**Exercise details:** Count the lines in the data below that have "menu" in them, and reply with only that number.
** Information shown follows **
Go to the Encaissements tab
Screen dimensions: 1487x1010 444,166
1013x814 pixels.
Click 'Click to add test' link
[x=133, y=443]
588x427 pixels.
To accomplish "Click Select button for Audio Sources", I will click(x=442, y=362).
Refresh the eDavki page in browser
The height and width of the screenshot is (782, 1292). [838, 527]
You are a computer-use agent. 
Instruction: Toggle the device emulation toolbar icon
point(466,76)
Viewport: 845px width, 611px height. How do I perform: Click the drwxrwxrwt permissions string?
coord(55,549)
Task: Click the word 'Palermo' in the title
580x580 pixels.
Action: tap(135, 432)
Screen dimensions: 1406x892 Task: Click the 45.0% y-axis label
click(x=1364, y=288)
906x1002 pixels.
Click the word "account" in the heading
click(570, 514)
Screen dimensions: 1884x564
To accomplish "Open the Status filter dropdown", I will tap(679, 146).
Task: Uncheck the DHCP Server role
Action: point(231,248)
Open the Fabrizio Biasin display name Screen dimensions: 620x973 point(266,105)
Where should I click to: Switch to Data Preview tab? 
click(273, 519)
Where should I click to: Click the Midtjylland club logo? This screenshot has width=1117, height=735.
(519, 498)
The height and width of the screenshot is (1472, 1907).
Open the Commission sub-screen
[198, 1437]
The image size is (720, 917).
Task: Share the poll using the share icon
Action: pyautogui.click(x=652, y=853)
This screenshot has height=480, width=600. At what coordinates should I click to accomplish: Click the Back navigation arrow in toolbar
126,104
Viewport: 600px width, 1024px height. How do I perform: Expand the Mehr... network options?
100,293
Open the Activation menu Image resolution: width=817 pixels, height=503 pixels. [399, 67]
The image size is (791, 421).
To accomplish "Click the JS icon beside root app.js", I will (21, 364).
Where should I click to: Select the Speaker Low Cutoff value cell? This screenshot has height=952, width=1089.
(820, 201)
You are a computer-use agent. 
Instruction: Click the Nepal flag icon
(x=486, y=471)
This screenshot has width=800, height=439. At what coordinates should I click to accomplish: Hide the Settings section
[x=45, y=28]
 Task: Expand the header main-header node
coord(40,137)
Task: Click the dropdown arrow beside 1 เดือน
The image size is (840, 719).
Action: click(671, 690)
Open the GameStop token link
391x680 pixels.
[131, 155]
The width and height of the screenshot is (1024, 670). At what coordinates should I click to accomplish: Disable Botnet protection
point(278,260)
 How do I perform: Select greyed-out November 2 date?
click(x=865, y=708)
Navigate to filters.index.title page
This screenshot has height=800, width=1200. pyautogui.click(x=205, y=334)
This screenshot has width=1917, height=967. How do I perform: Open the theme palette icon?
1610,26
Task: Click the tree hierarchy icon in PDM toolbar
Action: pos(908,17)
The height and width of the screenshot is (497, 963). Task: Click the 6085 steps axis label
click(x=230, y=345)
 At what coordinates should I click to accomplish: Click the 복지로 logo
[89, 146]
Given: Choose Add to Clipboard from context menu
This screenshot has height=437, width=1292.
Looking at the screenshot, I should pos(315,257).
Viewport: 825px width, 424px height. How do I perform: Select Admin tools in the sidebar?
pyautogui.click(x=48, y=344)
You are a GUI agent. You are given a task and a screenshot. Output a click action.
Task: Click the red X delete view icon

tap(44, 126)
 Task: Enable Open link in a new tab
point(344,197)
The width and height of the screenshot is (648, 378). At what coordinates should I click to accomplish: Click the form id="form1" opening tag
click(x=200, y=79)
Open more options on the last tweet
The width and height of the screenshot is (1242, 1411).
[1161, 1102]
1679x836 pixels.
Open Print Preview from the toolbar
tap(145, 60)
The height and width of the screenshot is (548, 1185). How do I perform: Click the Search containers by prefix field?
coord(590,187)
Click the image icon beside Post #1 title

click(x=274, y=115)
** End of Information shown **
**Answer space:** 2